Trend Micro is looking to bridge the gap between LLM/SLM model research and enterprise productization to shape the next generation of agentic AI for cybersecurity.
Requirements
- Proven end-to-end experience bringing LLM/SLM research into production — from fine-tuning and inference optimization to evaluation and AI Ops integration.
- Deep understanding of data-model-infrastructure trade-offs and optimization under real business constraints.
- Hands-on with at least one fine-tuning or adaptation framework (ex: LLaMA Factory, NeMo, PEFT, LoRA, Transformers).
- Strong knowledge of GPU-accelerated inference (ex: vLLM, NIM, Triton, CUDA, NCCL, PyTorch/XLA).
- Familiarity with AI Ops toolchains (ex: Weights & Biases, MLflow, Ray Serve, BentoML).
- Proficiency in Python, and experience building containerized AI microservices (ex: Docker, Kubernetes, Ray).
- 3+ years of applied AI/ML research or engineering, including 2+ years in production-scale deployment.
Responsibilities
- Drive research-to-production of LLM/SLM systems — from design and fine-tuning to evaluation, deployment, and continual adaptation in enterprise agent workflows.
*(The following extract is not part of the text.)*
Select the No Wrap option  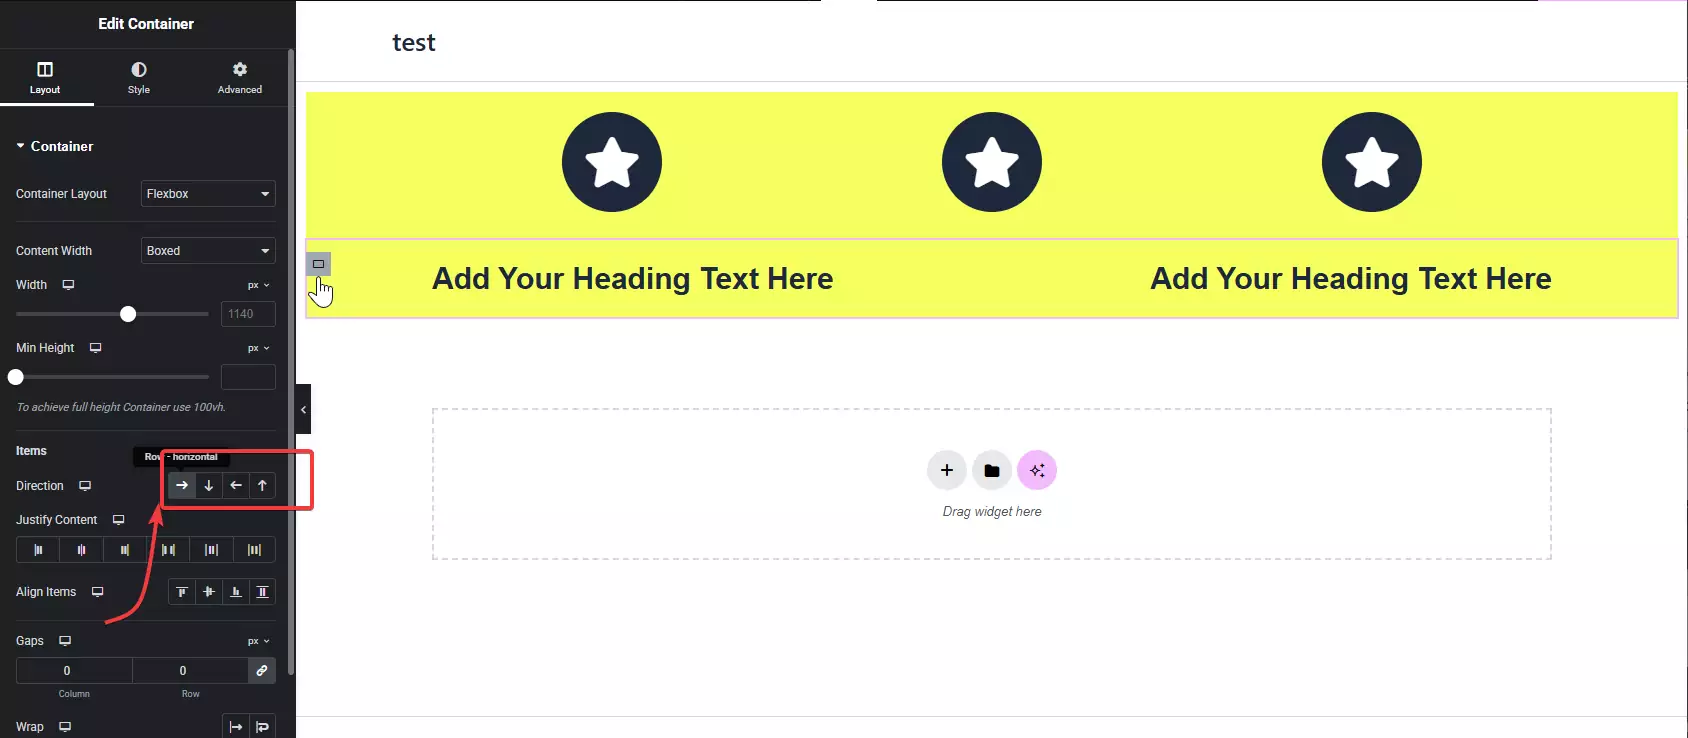click(235, 727)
- Lead technical choices — determine when to apply context engineering, prompt tuning, continued pretraining, supervised fine-tuning, reasoning fine-tuning, LoRA, or RL.
- Architect high-performance inference and serving using vLLM, NVIDIA NIM, Triton, CUDA, or other optimized frameworks.
- Integrate reinforcement learning frameworks (veRL, SkyRL, Torch, Ray RLlib) to enhance reasoning, adaptability, and agent feedback loops.
- Develop and operationalize AI Ops pipelines — build benchmark and metrics for model evaluation, observability, drift detection, and lifecycle automation.
- Advance agent interoperability using A2A (Agent-to-Agent) or MCP (Model Context Protocol) for large-scale coordination.
- Collaborate with cybersecurity researchers to embed threat reasoning, anomaly detection, and defensive logic directly into model behavior.
Other
- This is a hybrid role based out of our Austin, TX office and requires in-office presence three days a week.
- Research-driven yet delivery-focused — capable of balancing innovation with practical deployment.
- Data- and results-oriented — every hypothesis must be measurable.
- Ownership mentality — from exploration and experiment to evaluation, optimization, and monitoring.
- Passionate about turning AI research into defensible, intelligent, and proactive cybersecurity systems.